The Semantic Web builds upon the Resource Description Framework (RDF) and related standards to give meaning to unstructured documents on the web to allow data to be understood, shared and reused. The term “Linked Data” is commonly used to refer to a specific approach to connecting data, information and knowledge on the Semantic Web that was not previously linked . These technologies and approaches have in recent years been slowly but surely infiltrating the life sciences domain to tackle diverse problems. A notable recent development is the Semantic Automated Discovery and Integration framework (SADI) , a set of conventions for using Semantic Web standards to automate the construction of analytical workflows.
In the field of disease genetics, applications of Semantic Web technologies range from publishing information held in curated locus-specific databases as Linked Data , to text-mining the published scientific literature for mutations found to affect protein structure and subsequently making methods and data accessible via the SADI framework [31, 32]. To our knowledge, this has not yet been done with GWAS data in a comprehensive fashion. In relation to the Linked Data approach specifically, enhancement of GWAS datasets (such as those made available via GWAS Central) with phenotype annotations published in Semantic Web compatible formats has the potential to facilitate integration with other, related, Linked Data resources, such as genes, proteins, diseases and publications [33, 34].
The complexity of GWAS data sets and associated metadata led us to adopt so-called “nanopublications” ; a recently developed framework for publishing one or more scientific assertions as Linked Data, wrapped into self-contained “bundles” which also contain the contextual information necessary for the interpretation of the assertion, as well as provenance, attribution and other key metadata. The nanopublishing approach has already been used to publish locus-specific data  and other biological datasets . Ultimately, by making a comprehensive GWAS dataset available as nanopublications we aim to provide a rich addition to the web of Linked Data, while also allowing researchers who contribute to primary GWAS publications to be properly attributed. This latter feature of nanopublications is a compelling reason for their use, particularly with the recent drive towards publishing data and metadata and creating incentives for researchers to share their data .

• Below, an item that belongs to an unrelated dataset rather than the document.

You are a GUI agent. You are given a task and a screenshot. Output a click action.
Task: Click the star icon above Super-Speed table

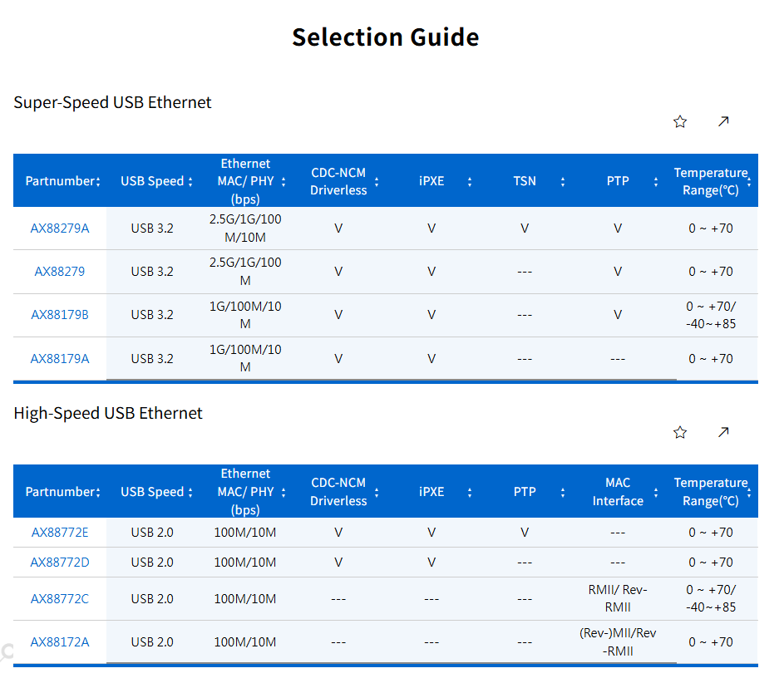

Several ontologies available from the NCBO BioPortal could be used to annotate part or all of the phenotypes described by GWAS. Some of the most relevant ones are either members of the Unified Medical Language System (UMLS) BioPortal grouping (for example, MeSH, ICD10 and SNOMED CT ) or categorised by BioPortal as being related to ‘Phenotype’ (for example, HPO). We attempted to objectively identify which ontology would be most suitable for the purpose of defining GWAS phenotypes.
To this end, we defined ontology suitability as the ability to capture the maximum number of phenotypes at the level of granularity at which they are described. Our ambition to find a single ontology capable of describing the broad spectrum of GWAS phenotypes was pragmatically driven by a requirement to have a single ontology to query the entire database against. If we were to query against the complete ontology graph we would require all phenotypes to be returned. Therefore, during this comparative study we would consider an ontology more suitable if it could describe (either by concept or by synonym) the condition “Fuchs endothelial dystrophy” compared to the more general “corneal disease” or, more generally still, the term “eye disease”.
Results from the automatic mapping of GWAS phenotypes to relevant human-related vocabularies in BioPortal
Number of mappings
Coverage of GWAS Central phenotypes
Number of unique mappings
Unique coverage of the total automatic mappings made
Human Disease Ontology (DO)
Human Phenotype Ontology (HPO)
International Classification of Diseases (ICD10)
Medical Subject Headings (MeSH)
Systematized Nomenclature of Medicine Clinical Terms (SNOMED CT)
The decision to adopt MeSH as the “backbone” for GWAS phenotype annotations in GWAS Central was taken due to MeSH being more familiar to biologists compared to the clinically focussed SNOMED CT. MeSH is used by the U.S. National Library of Medicine’s MEDLINE database to index abstracts and is searchable in PubMed . By contrast, there are relatively few research-related implementations of SNOMED CT. Additionally, SNOMED CT is more difficult to navigate and manage compared to MeSH, with SNOMED CT containing just under 400,000 classes compared to just under 230,000 in MeSH (figures taken from BioPortal).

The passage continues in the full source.